## The F Gambit

Take approximately 10 to 15 seconds to read the illustrated paragraph. As you do, please count the number of"F's" in it. Remember that number. Don't cheat. Do it. NOW!

How many "F's" did you find?

I remember when one of my daughters e-mailed me the "F" paragraph. The instructions were to count the number of "F's" in the paragraph and to phone her immediately. When I did so, she asked how many "F's" did I find. I answered, "three!" She responded that three indicates that I'm normal. Then she gradually unloaded the blockbuster. Had I found four "F's" it would indicate that I was outstanding. And if I found five, it would indicate that I'm a very exceptional individual. However, if I found six, then without a doubt, I am a genius!

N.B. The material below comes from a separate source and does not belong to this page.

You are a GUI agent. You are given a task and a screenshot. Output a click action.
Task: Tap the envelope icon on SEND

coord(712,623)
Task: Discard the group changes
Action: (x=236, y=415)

I immediately showed the paragraph to my wife, April. She found three. I took it to my mother-in-law. She too, found three. I was beginning to get the feeling that we were a very normal family, but far from being genius material. There are, in fact, six "F's!" Of course, once it's pointed out to you, it appears that three of the "F's" were literally invisible, in full view. The ones that are found in the words "of." The reason, I believe, is our minds lead us to search the longer, more important words. The "f's" in the short two letter words are not processed during our search. Regardless, I printed the paragraph on 3" x 5" file cards and took one to lunch with friends. She is a former school teacher. He is an engineer. I handed each of them the file card and asked that they count the number of "F's" in the paragraph. Both responded, "three." I knew that I had something.

When I begin my act, I state that I would like to begin by attempting something with a number of people in the audience. A little experiment to explore the premise that sometimes things are not always what they seem to be. I then distribute five 3" x 5" file cards, one each to five spectators, instructing them to place the card, blank side up, on their lap. I also hand each spectator a short golf pencil. Returning center stage, I instruct the five as follows: "I'm going to spell my name aloud, one letter at a time. As I do, I want each of you to turn the card over and read the short printed paragraph. As they do so, they are to count the number of "F's" in the paragraph. Then they are to turn the card over and

MY FINISHED FILES ARE THE RESULT OF YEARS OFSCIENTIFIC STUDY COMBINED WITH THE EXPERIENCE OF YEARS

boldly print the number on the blank side of the card." I then slowly spell my name. When I'm finished, I quickly inquire if everyone has written a number on the blank side of their card. I ask the five to stand in place. "How many of you wrote the number "3", or less, on your card, please raise your hand? At this point, I usually get four to five of the spectators raising their hand. Regardless, you will find that most will have counted only three. State that if they found three "F's" they are quite normal. If there are some whose hand is not raised, inquire if anyone found four? At this point, you should have accounted for all five spectators. However, if one or more spectators still have not raised their hands, inquire how many "F's" each found. If they indicate five or six, inform them that they are quite observant, because things are not always what they seem to be. It's at this point that you inform the audience at large that there are, in fact, six "F's" in the paragraph. This usually creates quite a stir. You immediately call for a big round of applause for the participants. Tell the spectators that they may keep the cards and pencils as souvenirs and show the paragraph to their friends and relations after the show.

Of course, the golf pencils are imprinted with my name and phone number. They are available from any advertising specialty distributor. Their names are listed under that classification in the yellow pages. I then proceed with my next item which is a couple of psychological forces involving the entire audience and segues into my "Magic Square" opener.

I have included the artwork for the paragraph. Xerox a supply, then cut and trim them to fit on 3" x 5" white file cards. If you have a inkjet or laser printer, you can print directly to card stock which you can cut into separate 3" x 5" cards. If not, spray the back of the artwork with spray cement and carefully affix them to the file cards. Place five of the cards in your right hand jacket pocket along with five golf pencils. You're all set. I leave the number of participants up to you. Five seems right to me, however, you can use any number of people that you wish. The line "because things are not always what they seem to be"is intriguing. It intimates that what's happening is mysterious, yet explainable as you offer your take on how the phenomena occurs. Finally, it involves several members of the audience, packs flat and plays well. I have found that by providing a rationale explanation of what appears to be a mystifying phenomena carries over to help legitimize the rest of my program, which of course, defies explanation.